== EXTRACT ==

I've been in this position before. My recommendation is to reach out to the partners on the matter and ask to remove the problematic juniors for quality reasons. I've done this 2-3 times in my career. Next step, befriend good juniors and start making active changes in your management style so that the rockstar juniors want to work with you. Then, monopolize their time on your matters. The fight for good juniors on matters is real. You're getting the scraps.
After looking in to the issue myself, my impression is that my colleagues are just not doing their jobs properly (e.g., not fully vetting the positions before telling me to take said position). This has happened multiple times. I’m blaming myself for various reasons. At the same time, when I ask for a confirmation that I can say “X,” get a solid “yes” response, then later find out, after getting blasted by 5 opposing counsel, that the answer “no,” what am I supposed to do? Is this a lack of management? Is it a learning curve I’m still climbing? Is it just poor quality help? And when I have to reverse a position I took, does this reflect poorly on me from the partners?
As a side note, we are very understaffed right now. But some issues originate from a time when we had adequate staffing and only later come to light.
Mentor
Not a partner but I am leading multiple matters as well).
You cannot possibly double-check everything so this goes according to risk evaluation. If you work with someone for the first time, double-check; when something has happened double-check again a couple of times.
Edit: I am a transactional lawyer and not a litigator.
Above advice is good, but also don't just accept that what OC is telling you in a dispute is 100% right or the fact that they're getting pissy with your position is a sign it was improper posture. Depending on the OC there isn't always a lot you can do without getting any push back and there is a whole exagerated kabuki when it comes to OC pushing back over say discovery disputes.
Kabuki is exactly the right way to characterize contentious discovery disputes 😂😂
Mentor
Assuming OC is correct that your positions are wrong (and that’s a big if that I wouldn’t just accept even if 100 OC told me that), my recommendation is that, if the point actually matters, get the backup so you know the facts before you go into a M&C. Otherwise you can’t adequately respond. And don’t just ask a junior associate if you can say something. If they say yes, ask why? Based on what? Send me the document or depo testimony or whatever. I never leave anything important enough to someone else’s say so, regardless who that person might be. And I wouldn’t worry about the partners. It’s a painfully rare partner who has a clue about the facts.
Yes always ask for the documentation to back it up. I’ve been burned in a similar way and found that trust, but verify, is the way to go.

===

**EXERCISE REQUIREMENTS**
(a) In the discussion about supervising junior associates, what kind of lawyer does the commenter who added an edit say they are?
(b) Copy the rows below word for word, from the row containing "At what coordinates should I click to accomplish: Open" down to the row containing "Show tagged people", with both of those rows included.

== LISTED RECORDS ==

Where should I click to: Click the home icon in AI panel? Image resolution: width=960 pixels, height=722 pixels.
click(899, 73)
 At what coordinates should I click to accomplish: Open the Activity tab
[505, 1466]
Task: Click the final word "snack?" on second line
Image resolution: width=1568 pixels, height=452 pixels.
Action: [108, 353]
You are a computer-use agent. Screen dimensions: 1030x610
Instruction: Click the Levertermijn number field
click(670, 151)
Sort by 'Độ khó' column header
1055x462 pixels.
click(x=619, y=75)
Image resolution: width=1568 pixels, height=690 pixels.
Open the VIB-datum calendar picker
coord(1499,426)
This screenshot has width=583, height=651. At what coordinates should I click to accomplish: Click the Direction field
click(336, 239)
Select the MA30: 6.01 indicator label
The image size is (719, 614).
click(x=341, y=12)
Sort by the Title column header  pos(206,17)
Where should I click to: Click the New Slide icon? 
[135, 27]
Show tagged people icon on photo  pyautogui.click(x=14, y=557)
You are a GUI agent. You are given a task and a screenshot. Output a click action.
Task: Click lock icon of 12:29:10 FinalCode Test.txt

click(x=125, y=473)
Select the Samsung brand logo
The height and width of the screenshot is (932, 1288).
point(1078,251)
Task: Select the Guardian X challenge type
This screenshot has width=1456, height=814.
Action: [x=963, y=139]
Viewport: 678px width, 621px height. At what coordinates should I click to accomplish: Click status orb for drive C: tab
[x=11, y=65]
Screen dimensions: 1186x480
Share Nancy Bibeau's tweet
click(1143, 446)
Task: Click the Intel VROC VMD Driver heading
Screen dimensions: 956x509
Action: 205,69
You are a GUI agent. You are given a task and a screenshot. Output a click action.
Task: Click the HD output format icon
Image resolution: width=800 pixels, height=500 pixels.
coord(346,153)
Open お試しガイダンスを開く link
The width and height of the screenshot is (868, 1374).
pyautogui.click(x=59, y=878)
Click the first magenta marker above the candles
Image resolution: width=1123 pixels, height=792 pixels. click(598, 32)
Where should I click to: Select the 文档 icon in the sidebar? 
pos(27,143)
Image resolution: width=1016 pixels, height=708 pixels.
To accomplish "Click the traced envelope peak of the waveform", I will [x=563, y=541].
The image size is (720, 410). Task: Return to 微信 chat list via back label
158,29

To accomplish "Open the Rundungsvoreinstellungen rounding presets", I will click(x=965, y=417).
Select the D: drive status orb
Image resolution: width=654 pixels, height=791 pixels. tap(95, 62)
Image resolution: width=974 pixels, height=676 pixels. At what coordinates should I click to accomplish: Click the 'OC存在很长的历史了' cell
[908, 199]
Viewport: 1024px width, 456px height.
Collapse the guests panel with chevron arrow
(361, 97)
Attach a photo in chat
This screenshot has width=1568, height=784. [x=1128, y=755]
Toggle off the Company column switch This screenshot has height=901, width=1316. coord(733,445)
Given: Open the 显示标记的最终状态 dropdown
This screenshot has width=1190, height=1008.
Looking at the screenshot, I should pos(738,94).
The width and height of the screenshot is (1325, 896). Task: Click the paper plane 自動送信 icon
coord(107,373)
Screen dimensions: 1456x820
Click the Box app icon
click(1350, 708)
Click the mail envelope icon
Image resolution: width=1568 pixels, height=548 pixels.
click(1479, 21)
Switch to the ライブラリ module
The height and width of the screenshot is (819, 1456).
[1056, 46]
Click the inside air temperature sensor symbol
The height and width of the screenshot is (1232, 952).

===

**ANSWERS IN ORDER**
(a) A transactional lawyer, not a litigator.

(b)
 At what coordinates should I click to accomplish: Open the Activity tab
[505, 1466]
Task: Click the final word "snack?" on second line
Image resolution: width=1568 pixels, height=452 pixels.
Action: [108, 353]
You are a computer-use agent. Screen dimensions: 1030x610
Instruction: Click the Levertermijn number field
click(670, 151)
Sort by 'Độ khó' column header
1055x462 pixels.
click(x=619, y=75)
Image resolution: width=1568 pixels, height=690 pixels.
Open the VIB-datum calendar picker
coord(1499,426)
This screenshot has width=583, height=651. At what coordinates should I click to accomplish: Click the Direction field
click(336, 239)
Select the MA30: 6.01 indicator label
The image size is (719, 614).
click(x=341, y=12)
Sort by the Title column header  pos(206,17)
Where should I click to: Click the New Slide icon? 
[135, 27]
Show tagged people icon on photo  pyautogui.click(x=14, y=557)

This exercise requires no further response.